One of the most touching scenes of the show is a dialogue between Mo’s sister, Nadia, played by Palestinian American actress and director Cherien Dabis (Only Murders in the Building), and their mother, Yusra. Nadia consoles her mother, heartbroken by the constant flow of news of destruction and murder in Jenin, Nablus, Ramallah, and other cities at the hands of the IDF and settlers, telling her “ It’s on to us to pass who we are to our kids, to Osama (her son)’s kids, Inshallah. This is how they’re not gonna erase us. No matter how hard they try”.
This touching scene ends with a show suggestion by Nadia to Yusra, The Great British Bake Off, a suggestion to which Yusra responds “British? Curse the British, those bastards. The British are the foundation of evil. They’re the ones who destroyed us, colonized us, divided us”.
MO. (L to R) Farah Bsieso as Yusra, Cherien Dabis as Nadia in episode 207 of MO. Cr. © 2024. Credits: Eddy Chen/Netflix
Yusra’s line is inserted in the accuracy of the show and how much Western powers, not only the US, but the United Kingdom as well, have a historical role and complicity in what happens today, in Gaza and the West Bank, a role not acknowledged and a responsibility never faced for the Nakba. For Palestinians, the Balfour Declaration and the British Mandate for Palestine after the fall of the Ottoman Empire are at the core of their suffering, displacement, and exile.
The search for belonging is central, Mo has to endure pain and reconcile with his identity and his father’s legacy.
The inhumanity of the ICE detention centres, the institutional discrimination against Palestinians in Israel (with a telling scene at the Ben Gurion Airport), and the settlers’ violence in the West Bank all appear, presenting an overwhelming weight that seems impossible to lift, even more so for those who have their family and loved ones suffering at the hands of the Israeli Defence Force and the settlers.
But, as Yusra says in the last episode, and the series trailer “ The world will always try to tear us down. When they do, we smile. Because we know who we are”.

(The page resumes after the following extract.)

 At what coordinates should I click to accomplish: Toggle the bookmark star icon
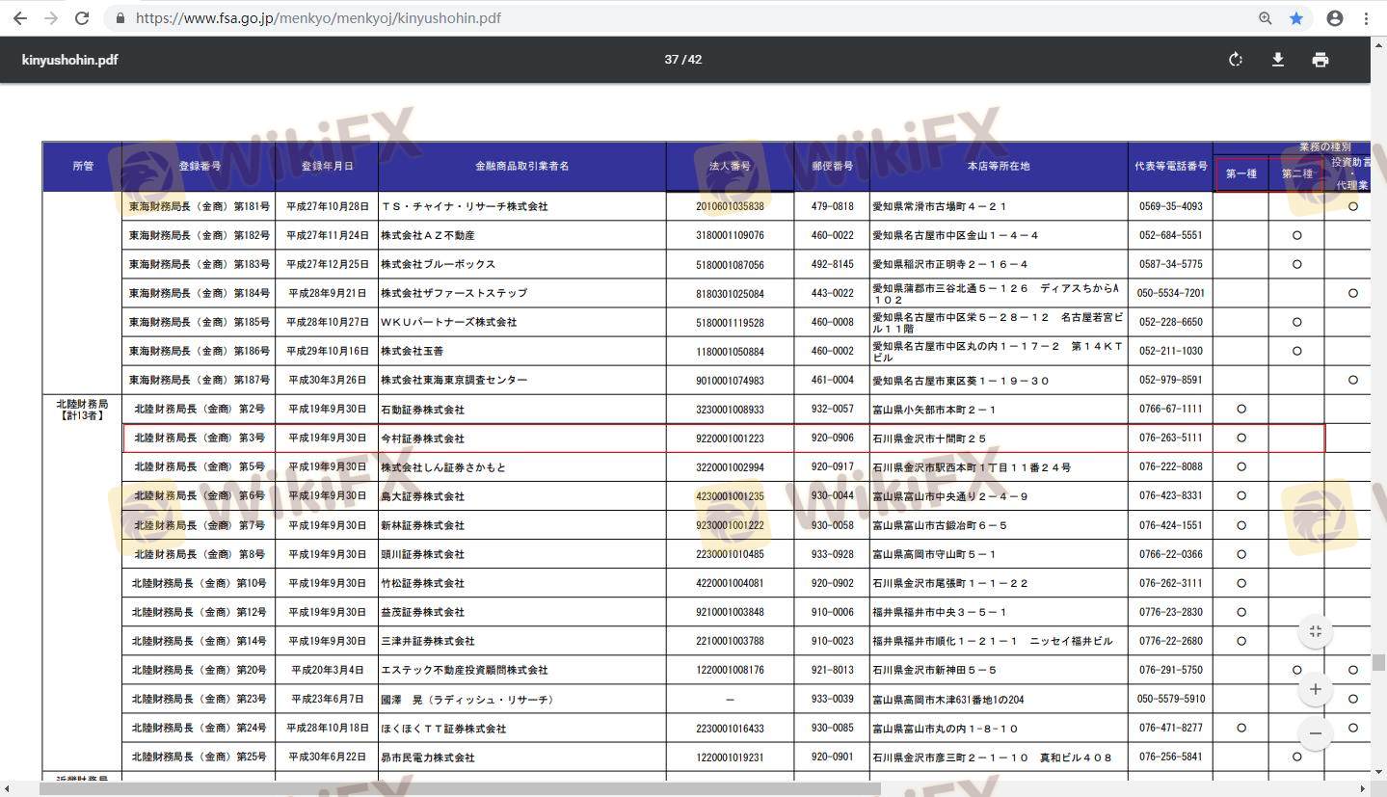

MO Season 2 is a story of a journey for home, a struggle for dignity, and embracing and protecting an identity that is under constant threat, always with the right and aim to return, underlined by how the olive oil produced by Mo’s family is called 1947.

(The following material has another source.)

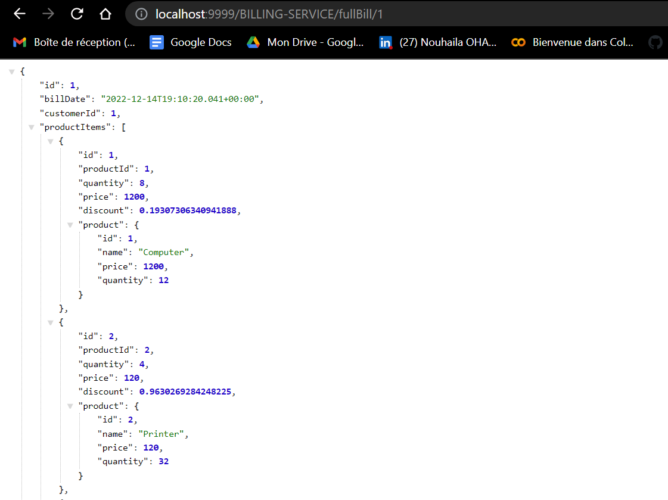Image resolution: width=668 pixels, height=500 pixels.
Task: Open the Nouhaila OHA LinkedIn bookmark
Action: pos(438,42)
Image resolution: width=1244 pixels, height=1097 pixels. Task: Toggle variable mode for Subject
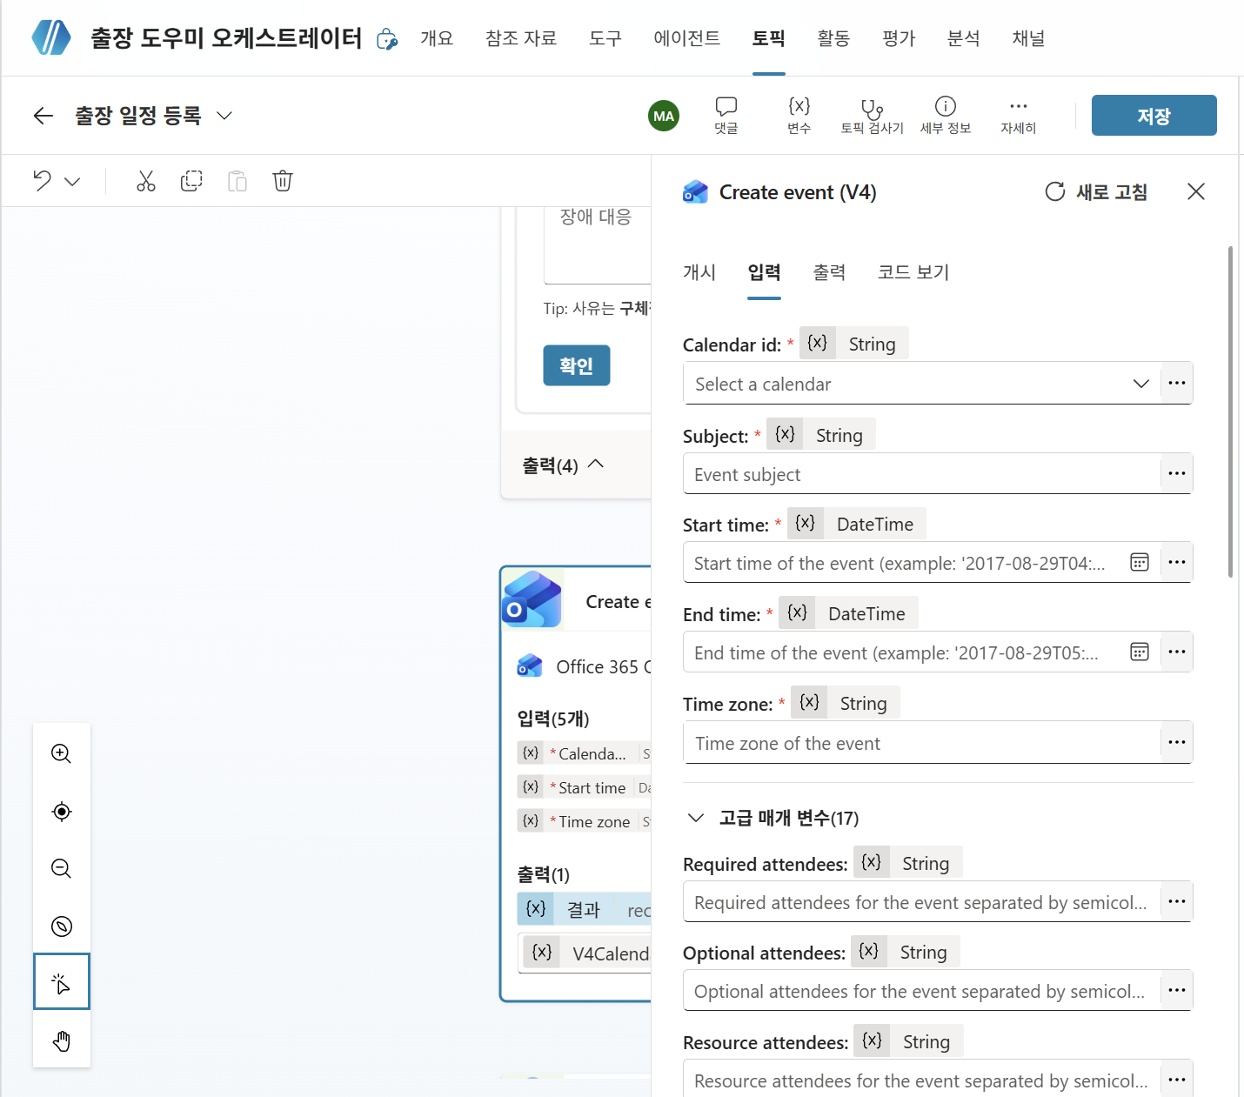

While pain abounds and the struggle continues, Mo Amer and Ramy Youssef’s show offers bittersweet moments and heartfelt exchanges, touches of laughter, and a sense of hope, something that is sorely needed in the truly dark times we face, in the hopes of building a better tomorrow, starting with an end to the Palestinian’s decades of suffering.
MO Season 2 is now available to stream on Netflix.